Building that connection with voters is important in Iowa’s rural communities, where there are few elected Democrats, said Wilburn, who has been to several parades around the state this summer.
“It’s a great way for party leaders to meet Iowans, to remind Iowans that Democrats are everywhere,” he said.
That’s because retail politics will always matter, according to Brett Dinkins, a consultant with Victory Enterprises, which advises both Democratic and Republican candidates. The value of free exposure cannot be understated, “and constituents like to see their elected officials and candidates in action and interacting with the public.”
Busy summer after last year’s pause
In a state House district that includes parts of three counties — Jones, Jackson and Dubuque — Cascade Republican Steve Bradley said participating in parades last year would have been part of his strategy as a first-time candidate challenging a longtime incumbent “if not for COVID-19.”
Most parades and festivals in summer 2020 were canceled in the pandemic. Some groups, including the Linn County Democrats, still are limiting participation in in-person events due to the pandemic. Many others are returning to the parades, even though the next election isn’t until 2022.

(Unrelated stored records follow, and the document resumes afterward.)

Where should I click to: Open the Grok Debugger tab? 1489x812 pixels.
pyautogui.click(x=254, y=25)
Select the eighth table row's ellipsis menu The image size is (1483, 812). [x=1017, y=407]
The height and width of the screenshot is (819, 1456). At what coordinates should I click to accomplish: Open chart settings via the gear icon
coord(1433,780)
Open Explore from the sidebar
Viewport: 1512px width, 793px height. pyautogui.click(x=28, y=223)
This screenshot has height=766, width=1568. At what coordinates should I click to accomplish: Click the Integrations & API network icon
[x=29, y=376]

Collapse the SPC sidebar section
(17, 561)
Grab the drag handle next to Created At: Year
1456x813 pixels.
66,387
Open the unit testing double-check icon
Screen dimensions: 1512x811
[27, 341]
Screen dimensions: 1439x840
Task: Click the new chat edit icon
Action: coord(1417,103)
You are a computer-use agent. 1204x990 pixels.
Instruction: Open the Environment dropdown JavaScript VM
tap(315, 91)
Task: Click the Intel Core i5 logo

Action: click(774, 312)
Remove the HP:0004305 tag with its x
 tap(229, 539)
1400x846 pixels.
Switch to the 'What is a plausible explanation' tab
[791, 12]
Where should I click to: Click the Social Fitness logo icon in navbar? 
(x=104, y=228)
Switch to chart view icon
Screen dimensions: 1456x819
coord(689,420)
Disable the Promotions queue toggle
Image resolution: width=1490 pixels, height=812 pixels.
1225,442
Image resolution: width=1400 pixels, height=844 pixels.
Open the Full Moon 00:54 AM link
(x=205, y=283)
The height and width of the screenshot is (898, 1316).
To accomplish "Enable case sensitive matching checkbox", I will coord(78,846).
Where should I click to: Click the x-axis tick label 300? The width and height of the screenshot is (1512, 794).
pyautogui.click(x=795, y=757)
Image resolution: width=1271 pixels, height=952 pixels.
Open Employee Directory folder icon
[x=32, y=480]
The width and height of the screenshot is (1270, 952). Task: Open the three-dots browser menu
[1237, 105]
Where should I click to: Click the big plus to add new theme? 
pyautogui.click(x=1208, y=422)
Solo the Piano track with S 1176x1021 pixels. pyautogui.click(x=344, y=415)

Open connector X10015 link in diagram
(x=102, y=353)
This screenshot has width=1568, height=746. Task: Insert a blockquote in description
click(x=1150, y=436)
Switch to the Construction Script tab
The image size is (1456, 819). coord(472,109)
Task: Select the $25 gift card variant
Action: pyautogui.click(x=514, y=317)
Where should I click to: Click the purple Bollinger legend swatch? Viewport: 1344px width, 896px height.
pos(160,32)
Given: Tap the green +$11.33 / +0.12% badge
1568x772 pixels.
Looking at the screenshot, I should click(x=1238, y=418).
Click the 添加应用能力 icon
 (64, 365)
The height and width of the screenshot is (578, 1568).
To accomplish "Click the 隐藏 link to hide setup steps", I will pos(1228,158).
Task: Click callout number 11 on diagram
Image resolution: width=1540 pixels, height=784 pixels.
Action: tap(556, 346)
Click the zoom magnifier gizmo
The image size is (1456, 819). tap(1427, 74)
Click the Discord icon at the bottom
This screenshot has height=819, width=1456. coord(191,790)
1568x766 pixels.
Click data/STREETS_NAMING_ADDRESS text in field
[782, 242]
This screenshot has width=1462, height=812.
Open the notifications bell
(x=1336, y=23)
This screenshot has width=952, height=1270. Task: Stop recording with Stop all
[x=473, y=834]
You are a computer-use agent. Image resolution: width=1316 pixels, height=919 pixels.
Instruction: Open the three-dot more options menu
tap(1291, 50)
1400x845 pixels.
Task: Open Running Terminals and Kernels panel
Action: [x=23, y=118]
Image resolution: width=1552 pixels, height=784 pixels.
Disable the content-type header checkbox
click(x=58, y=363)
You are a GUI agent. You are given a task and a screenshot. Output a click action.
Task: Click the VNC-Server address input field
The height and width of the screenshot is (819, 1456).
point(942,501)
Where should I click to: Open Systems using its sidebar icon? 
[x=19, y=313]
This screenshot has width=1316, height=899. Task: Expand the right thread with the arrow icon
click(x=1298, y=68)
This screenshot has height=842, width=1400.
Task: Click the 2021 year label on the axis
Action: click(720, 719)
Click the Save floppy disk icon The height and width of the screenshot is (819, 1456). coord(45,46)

Bradley is looking forward to the succession of county fairs to “meet a lot of people and ask them what’s important to them, to the district.”
Rep. Eric Gjerde, D-Cedar Rapids, has been to the Linn County Fair and the Ely firefighters’ pancake breakfast so far this summer. He agrees with Bradley that participation in those events is good for two-way communication.
“I think it’s important in the field that we’re in, you know, representative democracy, that I go to events and hear what is on people’s minds,” he said.
During the legislative session, Gjerde gets hundreds of emails and phone messages. This time of the year, with the annual session over, the pace is a bit slower and allows him to have conversations with voters, Gjerde added.
Participating in community celebrations gives officeholders an opportunity to hear from people other than the politically active while demonstrating their accessibility, said Melissa Deatsch, spokeswoman for Iowa House Speaker Pat Grassley, R-New Hartford.
In politics, showing up matters
It’s hard to know whether that translates into votes, but Linn County Democratic Party Chairman Bret Nilles thinks the opposite could also be true.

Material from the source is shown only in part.